[Word and element location data]
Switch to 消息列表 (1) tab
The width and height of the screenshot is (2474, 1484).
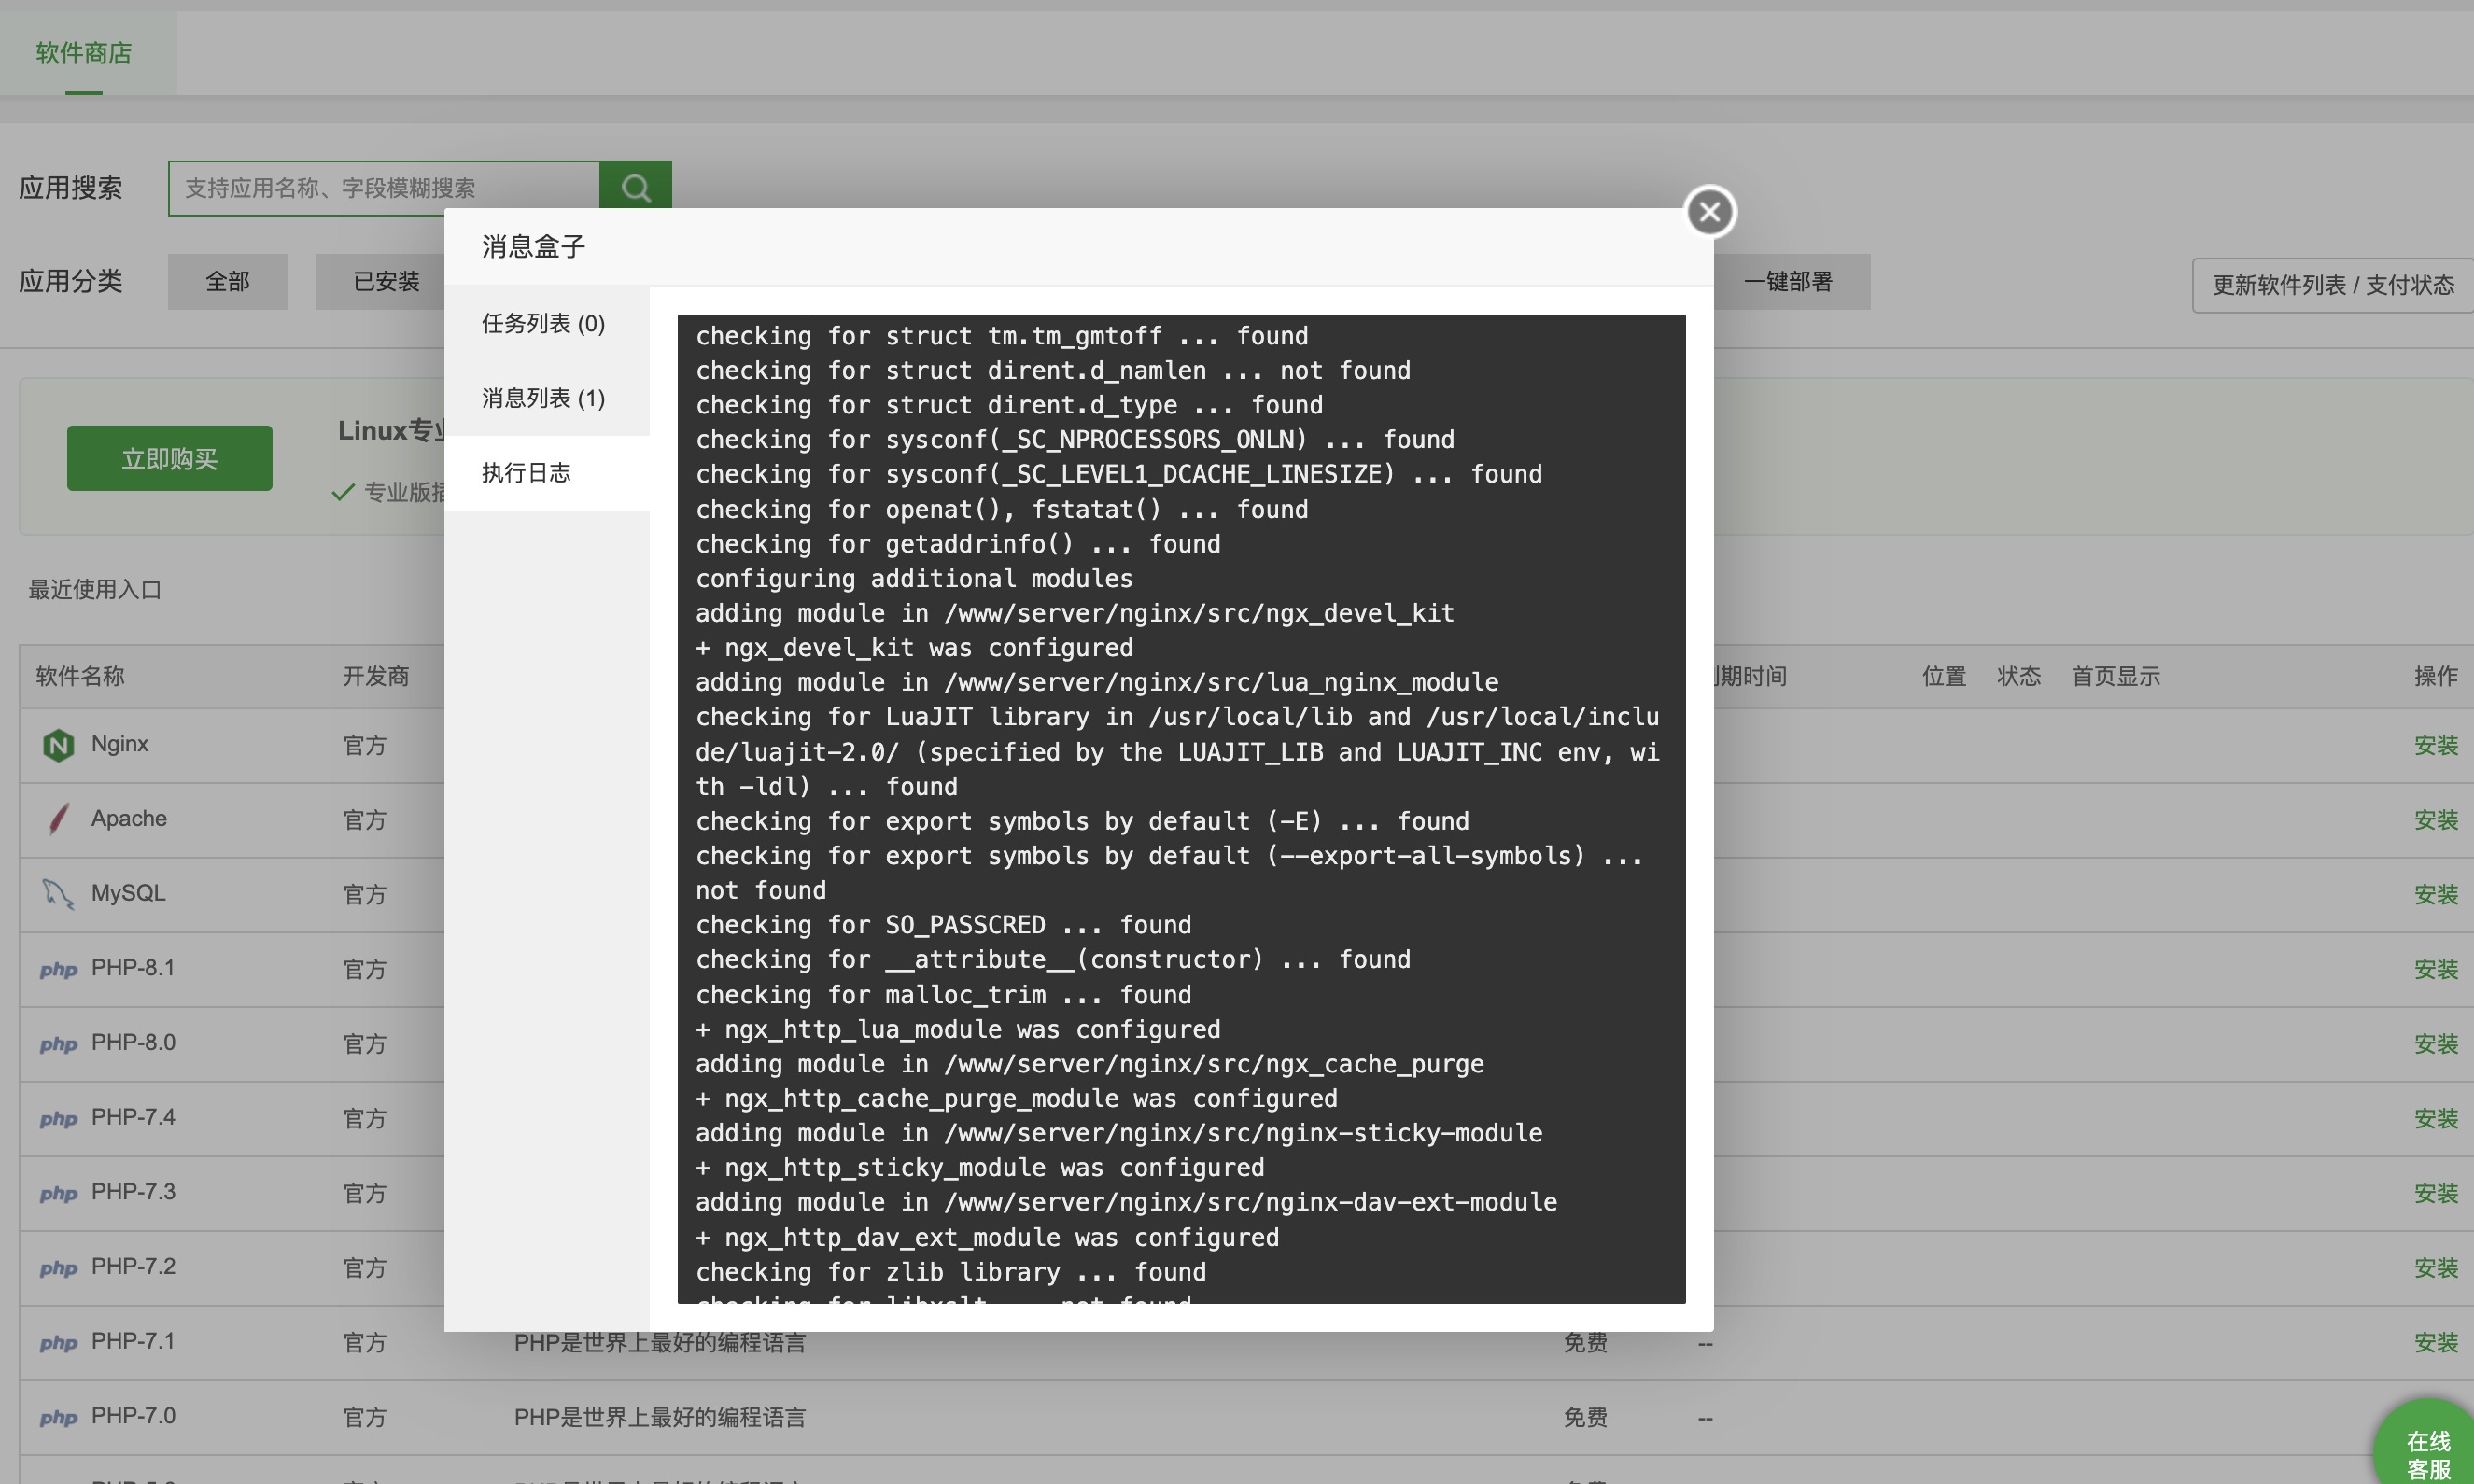click(543, 398)
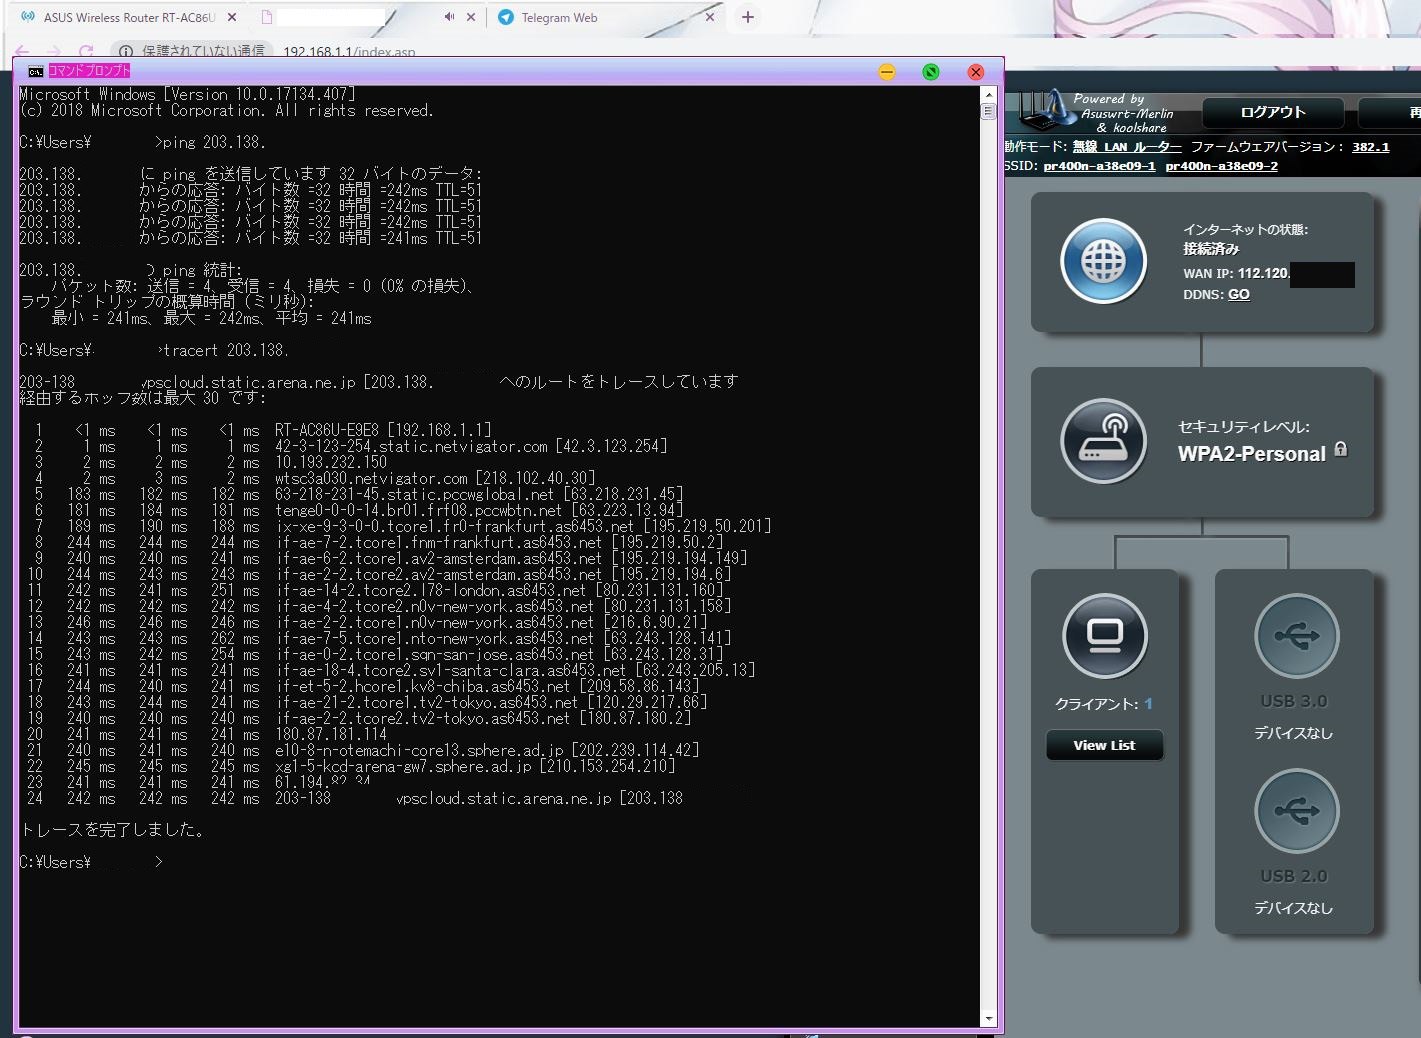Screen dimensions: 1421x1038
Task: Switch to the Telegram Web tab
Action: [559, 17]
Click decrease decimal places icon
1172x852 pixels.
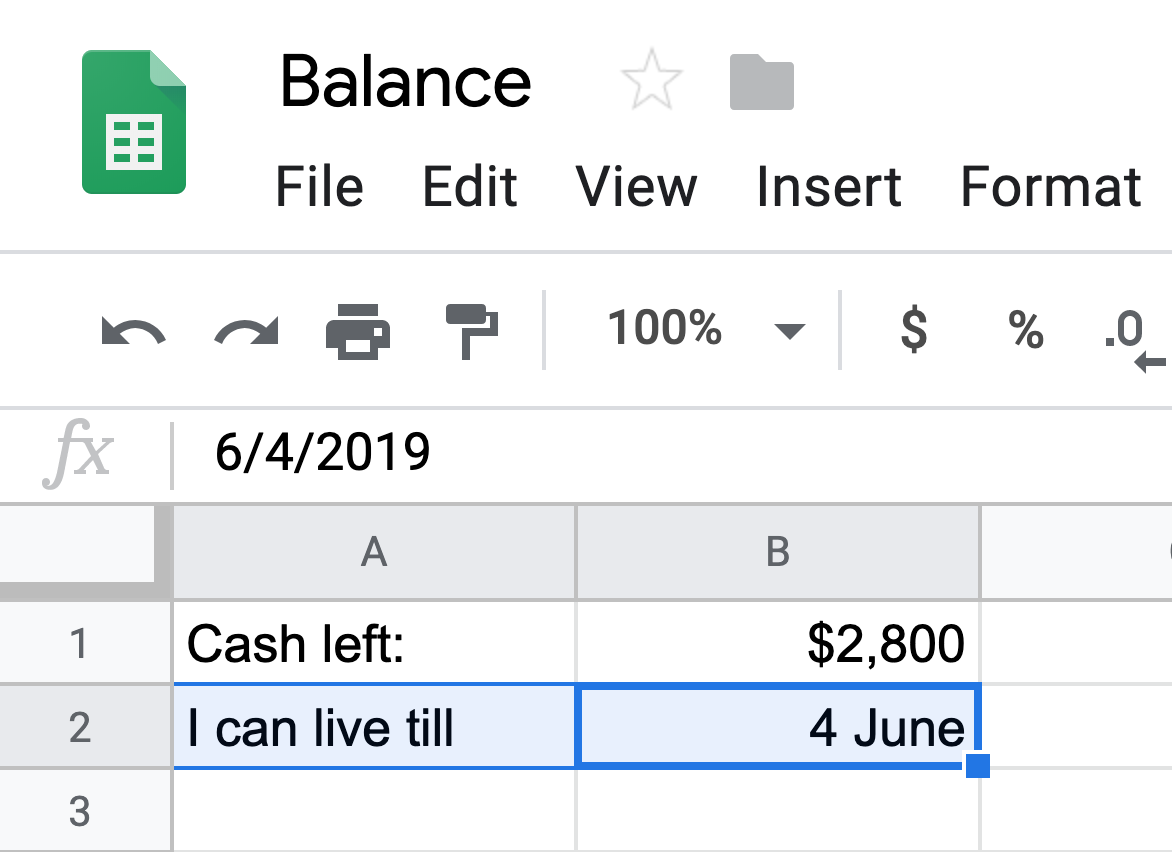(1134, 340)
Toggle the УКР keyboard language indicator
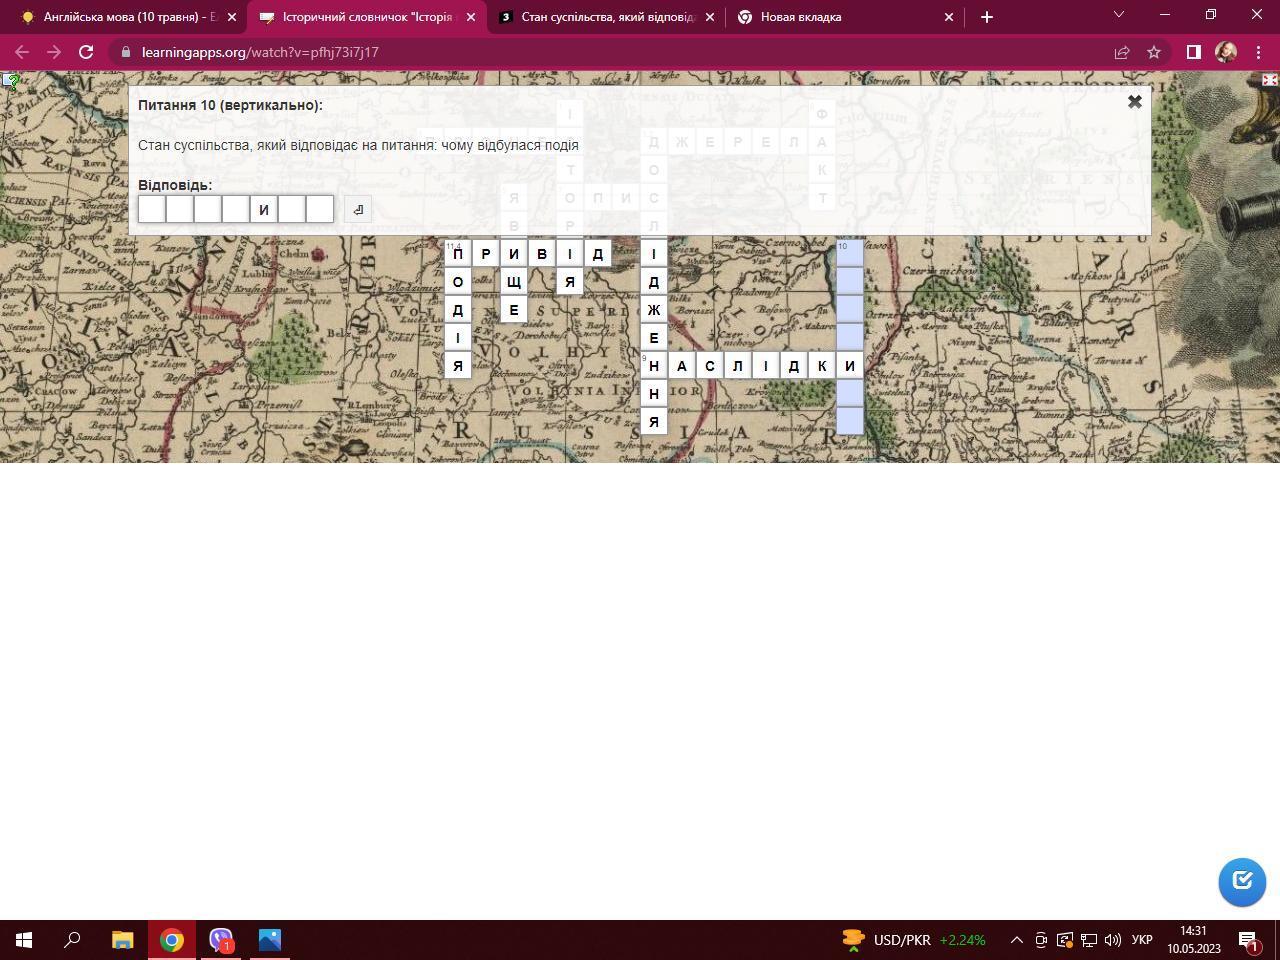The width and height of the screenshot is (1280, 960). point(1141,940)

REQUIREMENTS: Give every line of the data above as a JSON list of strings, one string per line, skipping blank lines and leaving out the pictures.

EXERCISE OUTPUT:
[
  "Switch to 消息列表 (1) tab",
  "The width and height of the screenshot is (2474, 1484).",
  "click(543, 398)",
  "Screen dimensions: 1421x1038",
  "Task: Switch to the Telegram Web tab",
  "Action: [559, 17]",
  "Click decrease decimal places icon",
  "1172x852 pixels.",
  "(1134, 340)",
  "Toggle the УКР keyboard language indicator",
  "The width and height of the screenshot is (1280, 960). point(1141,940)"
]